## Generate videos for each aligned gesture (for real pairs)

### Import packages and define paths

In [1]:
import os
import pandas as pd
from moviepy.editor import VideoFileClip, clips_array
from tqdm import tqdm

### define path to video file (two levels up from current directory)
mediapipe_folder = "../data/mediapipe/output_videos/"
output_folder = '../data/videos/'

### Concatenate two videos into one to display two videos side by side
Now, we will concatenate two videos to display them next to each other. This is to check with the eyes whether aligned gestures look alike and whether the pose was properly estimated

In [3]:
### prepare the dataframe containing the gesture alignment data
# gest_align_file = '../data/elan_annotation/elan_annotation_gestural_alignment_processed.csv'
# df_gest_align = pd.read_csv(gest_align_file)

dtw_file_path = '../data/processed/05_dtw_distance/dtw_distance.csv'
dtw_file = pd.read_csv(dtw_file_path)

### for each row in the dataframe, extract the pair, comparison_id, and start and end times
for i, row in tqdm(dtw_file.iterrows(), total=len(dtw_file)):
    pair = f"{row['pair']:03d}"
    comparison_id = row['comparison_id']
    average_distance = row['average_distance']
    speaker_1 = row['speaker_1'].lower()
    speaker_2 = row['speaker_2'].lower()
    round_1 = f"R{int(row['round_1'])}"
    round_2 = f"R{int(row['round_2'])}"
    start_time_1 = row['begin_time_1_adj']/1000 # convert to seconds
    end_time_1 = row['end_time_1_adj']/1000 # convert to seconds
    start_time_2 = row['begin_time_2_adj']/1000 # convert to seconds
    end_time_2 = row['end_time_2_adj']/1000 # convert to seconds

    ### get the video files for gesture
    video_file_1 = mediapipe_folder + f'{pair}_{speaker_1}.mp4'
    video_file_2 = mediapipe_folder + f'{pair}_{speaker_2}.mp4'

    ### load the video file and extract the relevant portion
    video_1 = VideoFileClip(video_file_1).subclip(start_time_1, end_time_1)
    video_2 = VideoFileClip(video_file_2).subclip(start_time_2, end_time_2)

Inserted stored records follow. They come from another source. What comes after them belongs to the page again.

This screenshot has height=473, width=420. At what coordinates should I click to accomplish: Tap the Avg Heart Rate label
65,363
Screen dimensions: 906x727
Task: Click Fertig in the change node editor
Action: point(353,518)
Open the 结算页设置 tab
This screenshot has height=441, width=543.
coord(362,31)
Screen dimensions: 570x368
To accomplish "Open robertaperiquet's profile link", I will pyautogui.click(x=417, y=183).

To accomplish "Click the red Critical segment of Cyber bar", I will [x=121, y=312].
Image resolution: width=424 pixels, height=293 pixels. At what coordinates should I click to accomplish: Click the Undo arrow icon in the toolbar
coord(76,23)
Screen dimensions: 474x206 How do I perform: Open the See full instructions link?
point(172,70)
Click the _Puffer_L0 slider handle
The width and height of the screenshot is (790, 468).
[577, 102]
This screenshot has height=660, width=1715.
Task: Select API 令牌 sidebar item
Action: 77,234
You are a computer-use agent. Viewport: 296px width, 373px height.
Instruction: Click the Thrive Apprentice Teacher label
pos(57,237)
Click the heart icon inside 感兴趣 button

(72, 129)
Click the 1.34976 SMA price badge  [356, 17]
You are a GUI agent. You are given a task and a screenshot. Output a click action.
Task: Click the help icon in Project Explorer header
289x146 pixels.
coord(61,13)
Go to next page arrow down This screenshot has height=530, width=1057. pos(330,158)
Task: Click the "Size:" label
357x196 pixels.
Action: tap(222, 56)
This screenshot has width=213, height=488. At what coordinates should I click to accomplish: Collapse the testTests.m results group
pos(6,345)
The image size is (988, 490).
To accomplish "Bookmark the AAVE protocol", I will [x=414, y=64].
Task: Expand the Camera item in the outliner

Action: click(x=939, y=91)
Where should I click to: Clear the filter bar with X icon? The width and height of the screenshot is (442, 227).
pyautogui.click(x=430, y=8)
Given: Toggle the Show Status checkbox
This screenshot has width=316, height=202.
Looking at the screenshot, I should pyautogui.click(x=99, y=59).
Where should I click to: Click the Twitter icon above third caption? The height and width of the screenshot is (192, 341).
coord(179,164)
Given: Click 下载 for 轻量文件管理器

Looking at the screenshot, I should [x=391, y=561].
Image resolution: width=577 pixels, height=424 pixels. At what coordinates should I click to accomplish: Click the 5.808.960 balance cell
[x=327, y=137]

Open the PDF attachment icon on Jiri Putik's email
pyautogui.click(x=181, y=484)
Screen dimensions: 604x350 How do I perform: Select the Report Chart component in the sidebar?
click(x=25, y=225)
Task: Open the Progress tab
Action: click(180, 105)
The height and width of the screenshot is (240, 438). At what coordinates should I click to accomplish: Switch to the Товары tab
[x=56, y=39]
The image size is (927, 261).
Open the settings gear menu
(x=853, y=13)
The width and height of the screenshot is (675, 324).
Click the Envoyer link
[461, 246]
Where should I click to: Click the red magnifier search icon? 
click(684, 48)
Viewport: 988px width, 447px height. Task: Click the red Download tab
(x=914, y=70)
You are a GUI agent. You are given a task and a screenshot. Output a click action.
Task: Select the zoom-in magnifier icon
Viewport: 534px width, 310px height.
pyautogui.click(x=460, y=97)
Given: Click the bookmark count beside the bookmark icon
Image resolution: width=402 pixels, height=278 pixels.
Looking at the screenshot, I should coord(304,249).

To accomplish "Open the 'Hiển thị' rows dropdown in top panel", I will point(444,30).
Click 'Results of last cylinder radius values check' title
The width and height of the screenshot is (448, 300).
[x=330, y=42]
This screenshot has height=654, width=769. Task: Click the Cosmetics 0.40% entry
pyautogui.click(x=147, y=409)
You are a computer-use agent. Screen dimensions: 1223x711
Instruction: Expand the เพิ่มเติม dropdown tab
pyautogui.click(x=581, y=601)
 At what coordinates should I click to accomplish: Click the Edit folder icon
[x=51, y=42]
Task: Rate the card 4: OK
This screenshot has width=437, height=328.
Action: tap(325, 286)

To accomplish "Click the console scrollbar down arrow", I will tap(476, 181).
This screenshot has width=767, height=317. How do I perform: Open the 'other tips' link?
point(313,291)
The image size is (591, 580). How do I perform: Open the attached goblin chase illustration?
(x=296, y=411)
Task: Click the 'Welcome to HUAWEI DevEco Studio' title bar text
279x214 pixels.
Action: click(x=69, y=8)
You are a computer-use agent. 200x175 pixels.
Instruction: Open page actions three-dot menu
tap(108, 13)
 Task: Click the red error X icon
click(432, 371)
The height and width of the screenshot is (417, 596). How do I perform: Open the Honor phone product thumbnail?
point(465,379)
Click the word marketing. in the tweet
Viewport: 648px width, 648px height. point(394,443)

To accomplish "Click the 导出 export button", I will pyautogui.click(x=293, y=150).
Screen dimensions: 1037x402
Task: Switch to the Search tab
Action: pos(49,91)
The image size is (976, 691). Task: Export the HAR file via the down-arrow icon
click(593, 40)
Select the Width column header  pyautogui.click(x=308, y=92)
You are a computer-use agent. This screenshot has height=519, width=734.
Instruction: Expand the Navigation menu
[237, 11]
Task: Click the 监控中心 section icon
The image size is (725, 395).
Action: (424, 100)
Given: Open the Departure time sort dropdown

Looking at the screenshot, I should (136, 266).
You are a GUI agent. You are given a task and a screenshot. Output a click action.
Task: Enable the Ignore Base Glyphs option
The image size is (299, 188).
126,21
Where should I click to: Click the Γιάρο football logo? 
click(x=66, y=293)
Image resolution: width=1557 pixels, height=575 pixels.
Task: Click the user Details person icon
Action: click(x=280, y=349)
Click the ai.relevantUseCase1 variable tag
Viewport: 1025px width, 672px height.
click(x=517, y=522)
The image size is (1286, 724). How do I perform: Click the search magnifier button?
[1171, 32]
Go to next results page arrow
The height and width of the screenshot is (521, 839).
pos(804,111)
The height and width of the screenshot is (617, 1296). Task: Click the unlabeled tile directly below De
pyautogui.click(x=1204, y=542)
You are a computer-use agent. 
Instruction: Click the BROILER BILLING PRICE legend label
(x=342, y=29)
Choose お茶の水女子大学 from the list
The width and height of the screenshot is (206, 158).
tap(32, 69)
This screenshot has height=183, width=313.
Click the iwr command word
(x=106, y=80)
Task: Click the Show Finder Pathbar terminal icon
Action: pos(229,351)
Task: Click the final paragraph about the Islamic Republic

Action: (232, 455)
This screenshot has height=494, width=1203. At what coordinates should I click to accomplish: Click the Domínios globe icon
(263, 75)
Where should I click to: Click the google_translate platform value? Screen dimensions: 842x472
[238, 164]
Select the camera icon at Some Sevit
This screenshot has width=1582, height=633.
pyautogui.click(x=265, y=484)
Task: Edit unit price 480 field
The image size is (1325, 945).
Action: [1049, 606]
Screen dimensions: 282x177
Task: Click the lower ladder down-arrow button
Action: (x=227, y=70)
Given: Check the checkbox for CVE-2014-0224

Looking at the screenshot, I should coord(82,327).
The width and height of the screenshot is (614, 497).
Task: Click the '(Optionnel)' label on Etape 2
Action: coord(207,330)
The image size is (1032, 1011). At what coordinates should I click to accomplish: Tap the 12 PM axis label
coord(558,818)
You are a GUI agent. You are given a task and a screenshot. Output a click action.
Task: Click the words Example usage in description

    ### combine the video clips and save the comined video
    combined_video = clips_array([[video_1, video_2]])
    output_path = output_folder + f'{pair}_{comparison_id}_{round_1}{round_2}_{round(average_distance, 2)}.mp4'
    combined_video.write_videofile(output_path, codec='libx264', verbose=False, logger=None)

    ### close the videos
    video_1.close()
    video_2.close()
    combined_video.close()

100%|██████████| 1304/1304 [43:35<00:00,  2.01s/it] 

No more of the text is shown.